The most important question about the music in God’s church is whether or not it helps the whole congregation bring glory to God. This can be done poorly and well in all kinds of ways. There are new songs with poor theology. There are old songs with poor theology. As soon as we narrow the work of God to man-made distinctions, we go down an idolatrous slope. In an article on DesiringGod.org, Bob Kauflin of Sovereign Grace Church (and Sovereign Grace Music) writes, “Idolatry can be active in my heart even when I’m gathered with the church. Whenever I think I can’t meet with God unless “X” is present, I’m making a profound statement. If “X” is anything other than Jesus Christ, and his Holy Spirit, I’ve moved into idolatrous territory.”
#5 If it doesn’t matter everywhere, it doesn’t matter anywhere.
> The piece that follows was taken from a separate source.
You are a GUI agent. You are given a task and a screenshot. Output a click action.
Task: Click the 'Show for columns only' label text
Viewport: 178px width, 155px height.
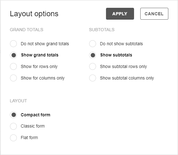[x=43, y=78]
A great measuring stick on whether or not something is a God-sized issue is to observe whether or not the issue is prevalent throughout all of God’s people in every tongue and nation. You’re not going to find the universal church in non-Western countries struggling over music style. You will find them struggling over biblical theology, sin, and Gospel clarity, but we in America have that well covered too… because those issues matter. Nobody is planting a church in India worrying about having an electric guitar player. Church plants in general do not worry about such things – unless someone in America taught them. They don’t have the luxury of choosing Chris Tomlin over Bill Gaither. They have the privilege of choosing Jesus over the world.
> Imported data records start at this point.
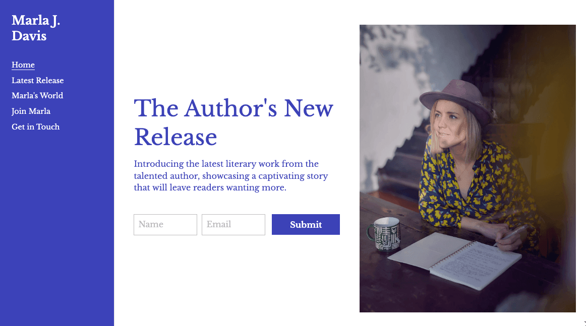The image size is (586, 326).
Task: Click the introductory paragraph text
Action: [x=231, y=175]
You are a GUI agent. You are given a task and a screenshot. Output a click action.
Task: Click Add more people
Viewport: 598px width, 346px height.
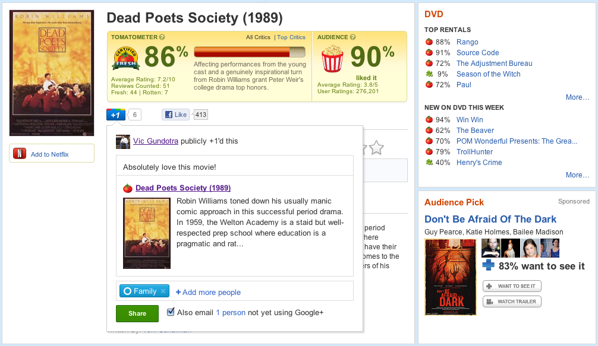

None of this is to say that excellence in music doesn’t matter. Whatever instruments our church utilizes, whichever singer sings, and regardless of how we do or don’t staff to it, the people of God should be led in congregational singing that has as few distractions as possible. Structuring it like a performance makes a church look like a people who love music, not God. Structuring it like a dirge makes a church look like a people who have no joy in the Spirit. Neither is pleasing to God. Worship leaders are not music producers who happen to be a church members, they are biblical shepherds who happen to sing.